Elementen van het servicepackage
Hierin wordt de visie beschreven die uitgaat van de aspecten die de klant krijgt en als
waardevol ziet. Een serviceconcept is de gedetailleerde beschrijving van de
klantbehoeften en -wensen die de organisatie wil bevredigen. Belangrijke vragen bij deze
benadering van het dienstenconcept zijn:
Op welke wijze moeten klantbehoeften en -wensen worden bevredigd
Wat kunnen klanten doen met de ervaring die de dienst oplevert
Wat is de dienstenuitkomst: wat zijn de voordelen en resultaten voor de klant
Mentaal beeld
Dit is in de gedachten van de klanten, werknemers en andere stakeholders. De
overheersende gedachte is: de noodzaak van het op één lijn brengen van de beelden van
betrokkenen over het serviceconcept (need for alignment). Het doel is de kloof tussen
verwachtingen en (waargenomen) dienstverlening te reduceren.
Levenscyclus van diensten
De levenscyclus van een dienst kan ook op elk niveau van de dienstenhiërarchie worden
vastgesteld. Per niveau kan de levenscyclus namelijk verschillen. De organisatie moet
verschillende keuzes maken ten aanzien van haar dienstenbeleid en zich bezighouden
met het managen van levenscycli. Het concept van de levenscyclus is van strategisch
belang omdat er op ondernemingsniveau uiteraard een balans moet zijn tussen de
investering (meestal in het begin) en de opbrengsten (in een latere fase) die een product
of dienst met zich meebrengt.

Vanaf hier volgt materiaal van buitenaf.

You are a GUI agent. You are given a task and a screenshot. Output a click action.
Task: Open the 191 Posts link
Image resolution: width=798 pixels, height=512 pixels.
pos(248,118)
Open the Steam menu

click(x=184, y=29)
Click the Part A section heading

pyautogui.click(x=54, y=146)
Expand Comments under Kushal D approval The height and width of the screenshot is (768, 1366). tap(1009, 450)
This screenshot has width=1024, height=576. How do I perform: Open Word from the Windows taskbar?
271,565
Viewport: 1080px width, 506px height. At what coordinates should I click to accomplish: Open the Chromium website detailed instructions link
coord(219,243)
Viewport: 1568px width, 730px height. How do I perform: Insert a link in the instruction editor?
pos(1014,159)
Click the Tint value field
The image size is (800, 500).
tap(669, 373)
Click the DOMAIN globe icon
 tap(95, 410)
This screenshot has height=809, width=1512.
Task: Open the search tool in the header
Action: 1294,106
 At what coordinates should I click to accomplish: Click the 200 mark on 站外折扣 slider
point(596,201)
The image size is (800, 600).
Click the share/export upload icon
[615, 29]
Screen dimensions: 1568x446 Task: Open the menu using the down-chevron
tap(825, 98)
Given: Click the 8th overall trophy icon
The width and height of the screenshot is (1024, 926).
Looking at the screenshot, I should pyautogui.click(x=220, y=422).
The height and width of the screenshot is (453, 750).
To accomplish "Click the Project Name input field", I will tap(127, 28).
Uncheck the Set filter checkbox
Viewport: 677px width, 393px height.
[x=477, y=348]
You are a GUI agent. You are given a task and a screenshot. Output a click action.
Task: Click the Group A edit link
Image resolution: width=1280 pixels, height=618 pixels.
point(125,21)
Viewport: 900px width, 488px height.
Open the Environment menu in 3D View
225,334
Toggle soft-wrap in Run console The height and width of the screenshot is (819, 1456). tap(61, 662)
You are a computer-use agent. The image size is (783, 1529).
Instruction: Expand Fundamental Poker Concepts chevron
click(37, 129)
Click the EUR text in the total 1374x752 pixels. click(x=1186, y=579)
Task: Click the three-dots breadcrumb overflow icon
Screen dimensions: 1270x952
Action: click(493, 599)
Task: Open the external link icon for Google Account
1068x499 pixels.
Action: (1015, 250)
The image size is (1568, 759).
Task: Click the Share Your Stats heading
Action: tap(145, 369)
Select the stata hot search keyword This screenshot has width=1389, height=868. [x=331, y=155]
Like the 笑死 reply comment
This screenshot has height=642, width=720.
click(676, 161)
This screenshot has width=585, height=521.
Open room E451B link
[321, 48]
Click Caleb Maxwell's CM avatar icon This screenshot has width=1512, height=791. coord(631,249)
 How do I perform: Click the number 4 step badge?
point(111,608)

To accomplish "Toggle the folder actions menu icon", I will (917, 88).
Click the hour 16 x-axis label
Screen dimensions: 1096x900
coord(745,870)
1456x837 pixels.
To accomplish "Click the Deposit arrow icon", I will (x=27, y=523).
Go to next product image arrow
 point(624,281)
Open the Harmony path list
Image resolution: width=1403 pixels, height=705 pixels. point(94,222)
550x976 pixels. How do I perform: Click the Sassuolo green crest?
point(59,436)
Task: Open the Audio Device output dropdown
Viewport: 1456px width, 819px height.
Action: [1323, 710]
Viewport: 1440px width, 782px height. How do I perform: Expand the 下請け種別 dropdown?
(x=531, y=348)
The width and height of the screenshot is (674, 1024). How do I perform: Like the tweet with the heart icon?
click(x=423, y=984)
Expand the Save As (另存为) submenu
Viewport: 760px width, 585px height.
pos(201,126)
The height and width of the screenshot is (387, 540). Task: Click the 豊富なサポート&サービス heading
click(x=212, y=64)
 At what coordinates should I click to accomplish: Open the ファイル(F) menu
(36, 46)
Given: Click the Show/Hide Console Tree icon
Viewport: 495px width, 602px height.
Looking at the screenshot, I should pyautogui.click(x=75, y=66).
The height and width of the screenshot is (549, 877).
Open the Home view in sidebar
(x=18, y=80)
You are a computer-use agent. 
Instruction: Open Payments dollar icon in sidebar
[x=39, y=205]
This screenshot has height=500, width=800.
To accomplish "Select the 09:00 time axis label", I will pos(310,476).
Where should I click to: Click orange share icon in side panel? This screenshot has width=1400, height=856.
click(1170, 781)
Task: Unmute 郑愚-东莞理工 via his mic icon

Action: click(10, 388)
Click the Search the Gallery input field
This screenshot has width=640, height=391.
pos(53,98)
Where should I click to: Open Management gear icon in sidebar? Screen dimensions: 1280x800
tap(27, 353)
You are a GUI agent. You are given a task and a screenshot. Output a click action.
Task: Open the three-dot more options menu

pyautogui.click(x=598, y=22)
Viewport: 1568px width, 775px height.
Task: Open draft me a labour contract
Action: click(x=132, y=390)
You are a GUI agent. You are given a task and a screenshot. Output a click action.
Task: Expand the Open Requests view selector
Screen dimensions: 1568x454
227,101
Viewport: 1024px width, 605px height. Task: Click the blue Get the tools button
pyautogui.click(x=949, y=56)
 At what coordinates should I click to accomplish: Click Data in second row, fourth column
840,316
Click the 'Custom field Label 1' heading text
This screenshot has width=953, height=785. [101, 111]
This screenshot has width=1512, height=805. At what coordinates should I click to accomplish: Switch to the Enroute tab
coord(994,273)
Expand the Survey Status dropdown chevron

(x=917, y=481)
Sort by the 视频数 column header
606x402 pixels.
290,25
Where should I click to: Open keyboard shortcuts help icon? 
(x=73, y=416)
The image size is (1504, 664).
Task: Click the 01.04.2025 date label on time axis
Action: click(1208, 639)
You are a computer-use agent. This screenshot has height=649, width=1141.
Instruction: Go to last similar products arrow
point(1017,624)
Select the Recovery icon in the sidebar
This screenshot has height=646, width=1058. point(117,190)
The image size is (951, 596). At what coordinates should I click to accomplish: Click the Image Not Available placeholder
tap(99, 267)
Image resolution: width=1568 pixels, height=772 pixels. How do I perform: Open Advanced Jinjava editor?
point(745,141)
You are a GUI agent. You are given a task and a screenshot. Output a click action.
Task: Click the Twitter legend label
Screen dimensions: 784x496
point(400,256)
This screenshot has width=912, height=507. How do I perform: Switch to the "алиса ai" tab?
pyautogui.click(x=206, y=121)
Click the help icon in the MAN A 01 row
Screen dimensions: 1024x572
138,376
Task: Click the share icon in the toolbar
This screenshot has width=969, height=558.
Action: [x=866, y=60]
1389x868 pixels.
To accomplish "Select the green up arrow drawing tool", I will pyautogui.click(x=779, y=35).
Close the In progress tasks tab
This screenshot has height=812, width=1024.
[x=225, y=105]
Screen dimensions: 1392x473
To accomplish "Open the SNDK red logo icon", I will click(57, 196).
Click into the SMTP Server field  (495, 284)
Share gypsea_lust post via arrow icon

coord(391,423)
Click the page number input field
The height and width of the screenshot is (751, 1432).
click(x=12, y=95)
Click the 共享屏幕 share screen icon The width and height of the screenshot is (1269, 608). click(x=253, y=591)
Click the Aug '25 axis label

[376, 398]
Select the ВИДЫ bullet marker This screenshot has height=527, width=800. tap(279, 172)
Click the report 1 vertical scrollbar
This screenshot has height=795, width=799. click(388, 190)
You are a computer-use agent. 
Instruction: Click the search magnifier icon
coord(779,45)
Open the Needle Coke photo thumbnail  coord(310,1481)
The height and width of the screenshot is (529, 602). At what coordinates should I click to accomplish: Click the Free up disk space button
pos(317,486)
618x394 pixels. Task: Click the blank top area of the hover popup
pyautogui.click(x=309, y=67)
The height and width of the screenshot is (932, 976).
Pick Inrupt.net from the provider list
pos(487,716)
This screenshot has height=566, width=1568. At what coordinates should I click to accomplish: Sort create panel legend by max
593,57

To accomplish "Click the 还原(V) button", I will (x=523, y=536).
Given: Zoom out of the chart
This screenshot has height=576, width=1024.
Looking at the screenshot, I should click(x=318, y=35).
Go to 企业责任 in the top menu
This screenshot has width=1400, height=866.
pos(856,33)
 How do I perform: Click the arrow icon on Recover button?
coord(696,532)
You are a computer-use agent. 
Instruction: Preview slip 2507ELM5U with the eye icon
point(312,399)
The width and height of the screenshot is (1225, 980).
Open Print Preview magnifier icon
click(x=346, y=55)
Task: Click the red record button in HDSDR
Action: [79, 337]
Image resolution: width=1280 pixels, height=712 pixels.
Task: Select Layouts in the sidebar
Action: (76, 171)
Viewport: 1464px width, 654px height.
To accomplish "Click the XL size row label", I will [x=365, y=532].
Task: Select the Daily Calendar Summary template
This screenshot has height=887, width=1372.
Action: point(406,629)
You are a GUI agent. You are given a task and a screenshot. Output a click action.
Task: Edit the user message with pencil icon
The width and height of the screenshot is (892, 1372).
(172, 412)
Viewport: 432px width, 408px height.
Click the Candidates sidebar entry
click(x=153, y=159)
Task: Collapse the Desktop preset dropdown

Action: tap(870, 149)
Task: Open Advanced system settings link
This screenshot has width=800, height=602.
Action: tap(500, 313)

Vaak gaat het om een combinatie van diverse, elkaar
opvolgende levenscycli, die als optelsom een curve laten zien. Als dienstenmarketeer
moet je steeds blijven innoveren.
De bekende productlevenscyclus (PLC) is de levenscyclus voor diensten. In deze cyclus
worden vijf fasen onderscheiden.
Introductiefase: de nadruk licht voornamelijk op het ontwikkelen van de primaire vraag
voor de diensten. Verschillende prijsstrategieën kunnen dan worden gevolgd. Zowel de
dienstenklasse als de doelgroep is te karakteriseren als klein met specifieke wensen.
Deze fase komt overeen met het question mark kwadrant.
Groeifase: Kenmerkt zich door een snelle groei van de afzet. De opinieleiders en early
adopters maken meer ene meer gebruik van de dienst. Er moet worden gezocht naar
nieuwe doelgroepen of distributiekanalen. De promotie, die in de introductiefase nog is
gericht op de dienst, moet zich nu meer richten op het merk of de variant. Deze fase
toont gelijkenis met het star kwadrant.
Volwassenheidsfase: de dienst groeit naar de maximale omzet. De markt is optimaal
en de dienst kan worden gezien als een ware cash cow. Natuurlijk is deze fase het doel
van elke dienst en dienstverlener. De groei verdwijnt langzaam uit de markt. Het
toevoegen van additionele diensten kan nog winstgevend zijn, maar de nadruk komt in
deze fase meer te liggen op het optimaliseren van de dienst.